How has your accelerator experience been? Any surprises?
“By far the best part of any accelerator is the people we meet. It’s a regular occurrence to have short conversations about specific problems and solutions that somebody has already gone through the pain of experiencing. We’ve even had people from other companies jump in and help us with in areas where they have skills that we don’t. There’s a really nice collaborative spirit here. We have weekly meetings with advisers and check-ins to hear about other companies successes and struggles. We get to see new products launching regularly, and we can follow the story from the inside. And one of the biggest benefits is our amazing office space. It’s actually Google’s old office. We definitely could not have afforded this space otherwise!”

What was the biggest change you had to make going from a large company to a company with three cofounders?
“Definitely being taken out of my comfort zone. There’s a good chance that at a large company you’re doing exactly what you’re best at, and won’t often get a chance to jump into something entirely new. I’m comfortable with writing apps, but deploying servers and keeping them running was new to me. Additionally, I love being involved in key decisions about the company and learning from the amazing team we’ve created.”

Were there any bumps along the way?
“We shipped our app with a small but important bug that was overlooked during testing. It was our first time dealing with a ‘production problem,’ and it was stressful for all of us. Thankfully, the update to the app was approved within a week and in time for our official launch.”

What was the biggest surprise?
“For me the biggest surprise is how supportive people around you are when you put yourself out there. Everyone from our friends, families, investors and even our users have been incredibly supportive, and that’s encouraging when you have so much work to do.”

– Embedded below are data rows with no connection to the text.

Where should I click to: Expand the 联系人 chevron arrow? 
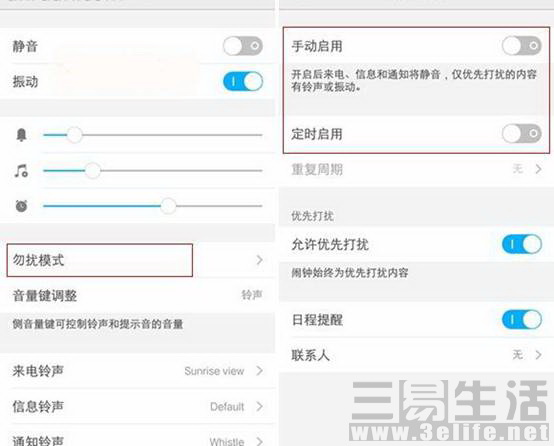click(538, 354)
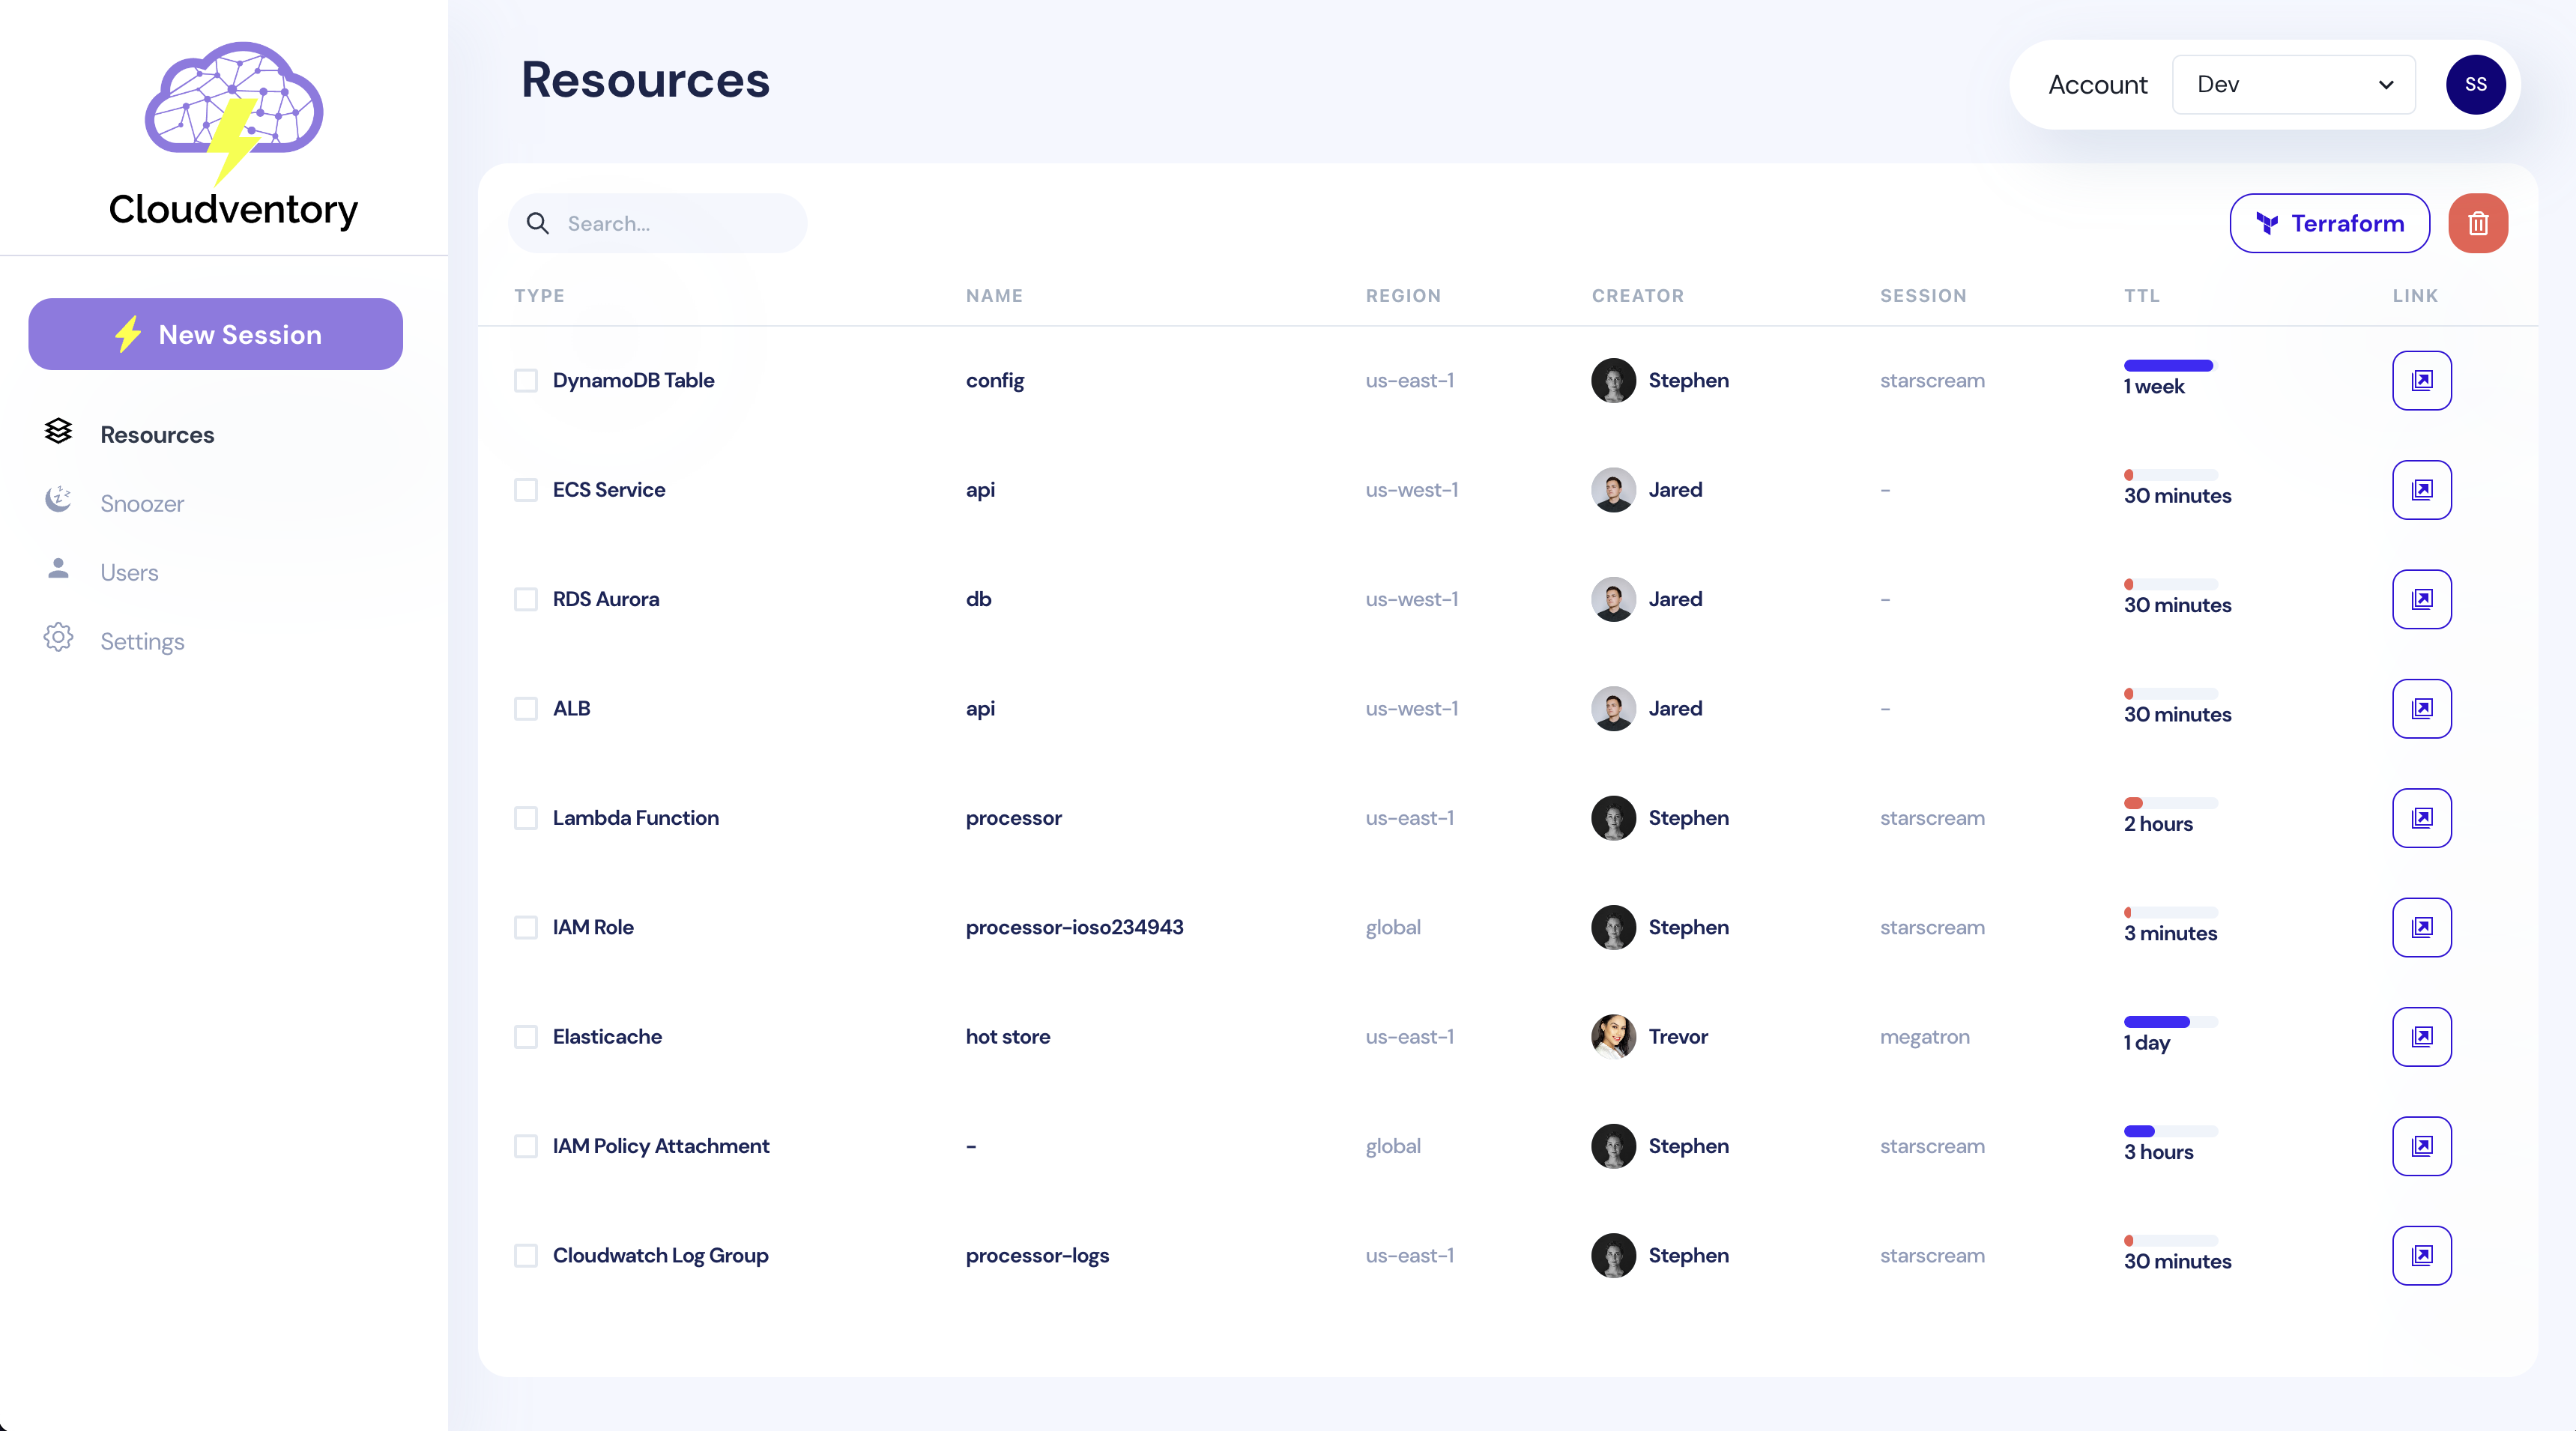The image size is (2576, 1431).
Task: Click the external link icon for processor
Action: pos(2421,816)
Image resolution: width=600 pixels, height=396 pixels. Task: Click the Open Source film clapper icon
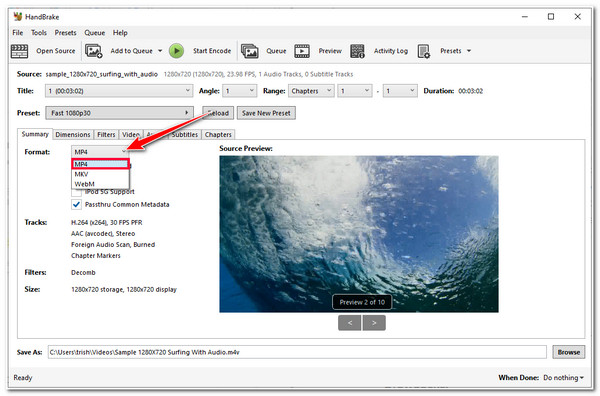click(19, 51)
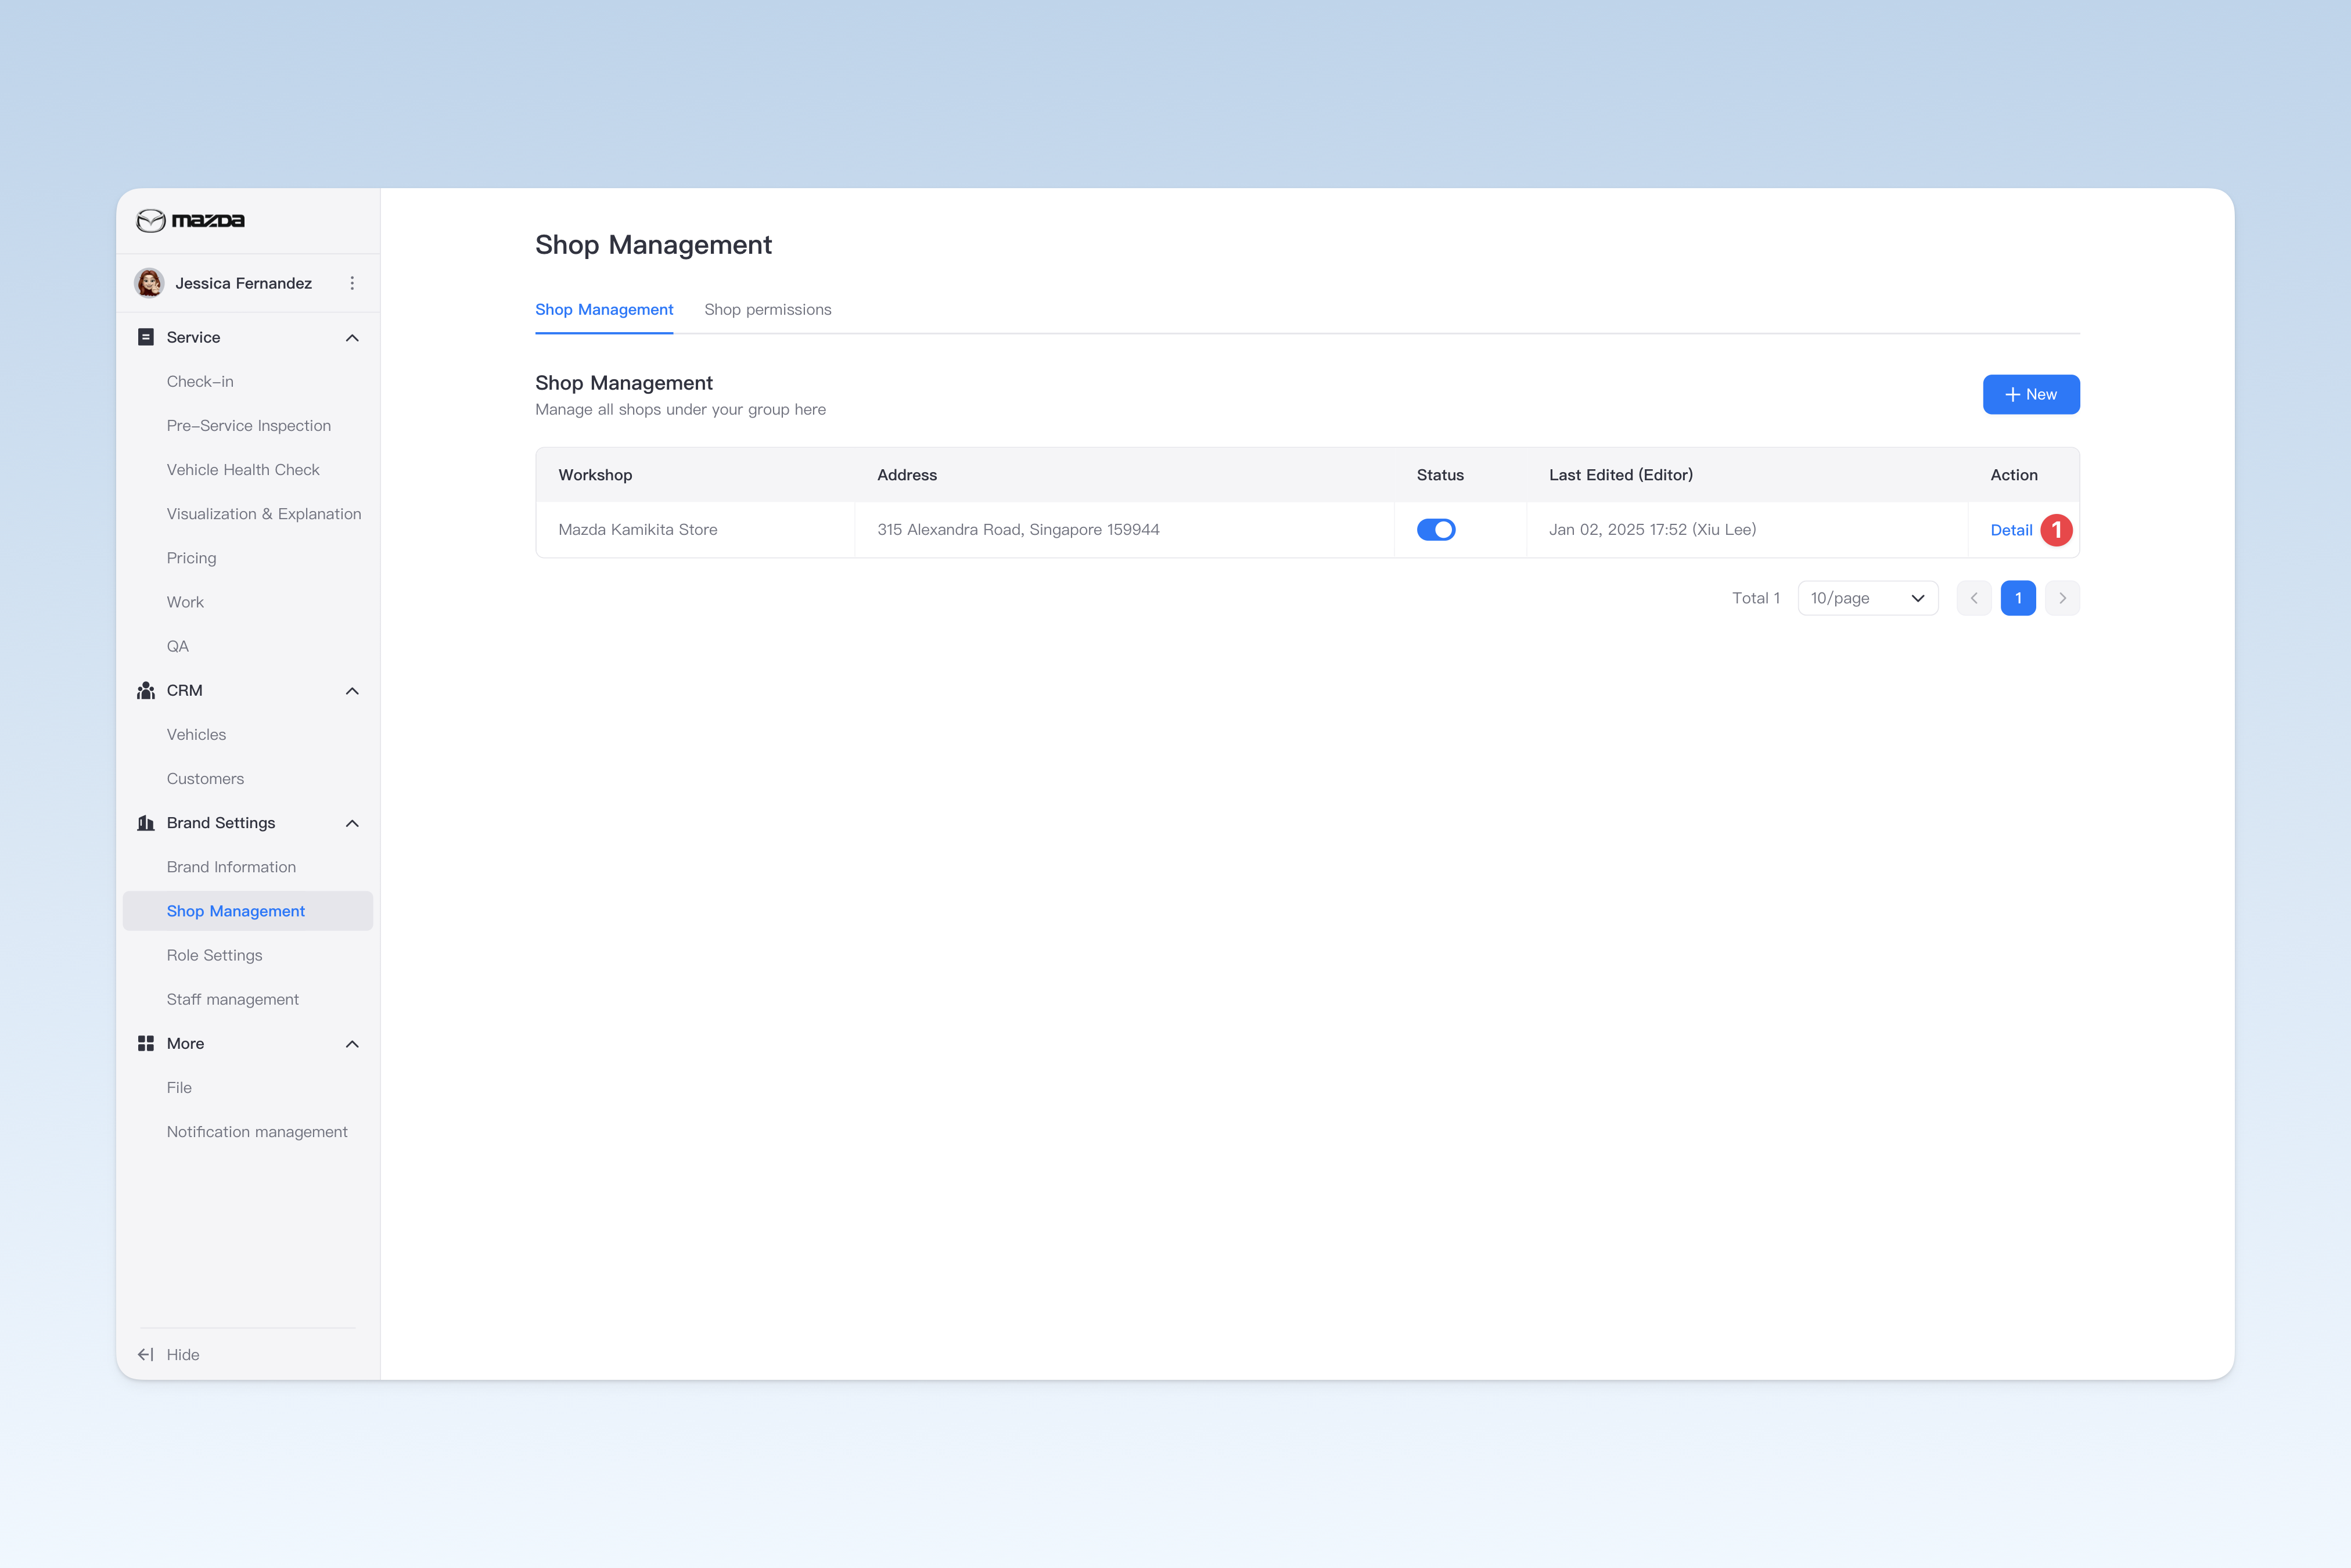Switch to the Shop permissions tab
The width and height of the screenshot is (2351, 1568).
[x=768, y=310]
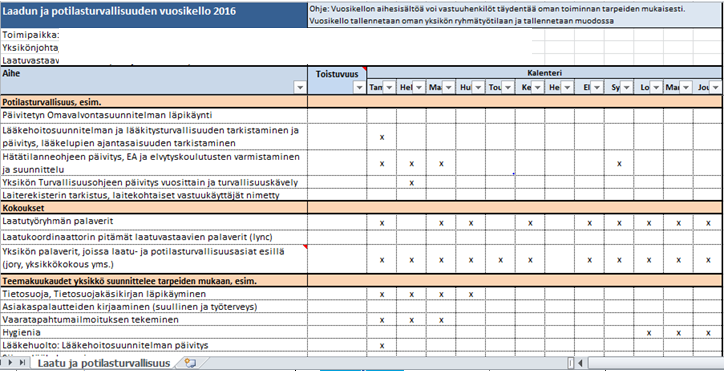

Did you have a learning curve when doing things like marketing your product directly or securing press?
“When I was an independent app developer, this was a huge learning curve for me. I couldn’t quite crack it. Thankfully, now I have people on this team with different skills and we’re learning from each other. We’re only just starting our marketing efforts now, so it still remains to be seen how successful we are, but things are looking good.”

How crucial was it for you to get your pitch perfect, and your pitch materials in order?
“We’re dealing with healthcare and photo sharing, so it’s really important to us to explain Figure 1 correctly to people and emphasize the care we took in making this legal and safe for physicians and their patients. Luckily, we’re finding that physicians have responded really well and we’ve been encouraged by that. We’ve even had some physicians become investors because they believe in this idea. So yes, it was really important for us to explain our product in the right way.”

Are you an agile company? Explain your reasoning for this choice.
“Overall, we are an agile company, but I’m a skeptic of any practice that doesn’t evolve or adapt enough to its surroundings. There are a lot of people who feel compelled to follow the textbook version of Agile, but I think a strong team can perform well taking and leaving some of the key principles.”

What has been the most rewarding thing about having your own company?
“Doing something that I love has always been incredibly important to me. Coming from a development background and running this company with my two co-founders gives me a chance to learn the ‘business side.’ Everyone on the team brings something very different and valuable to the table and together we’re greater than the sum of our parts.”

What is next for Figure 1?
“Our vision is for doctors around the world to interact with one another, so in keeping with that, we’re looking to expand globally. Beyond that, we’re already designing new features for Figure 1’s next release.

It’s been really interesting to learn about medicine and healthcare from Josh. Healthcare can be traditionally conservative, but we are starting to see innovation put down roots (particularly in mobile health). I’m excited that Figure 1 is part of this movement. Coming from a big company that is now quite established, it’s invigorating to create something from the ground up.”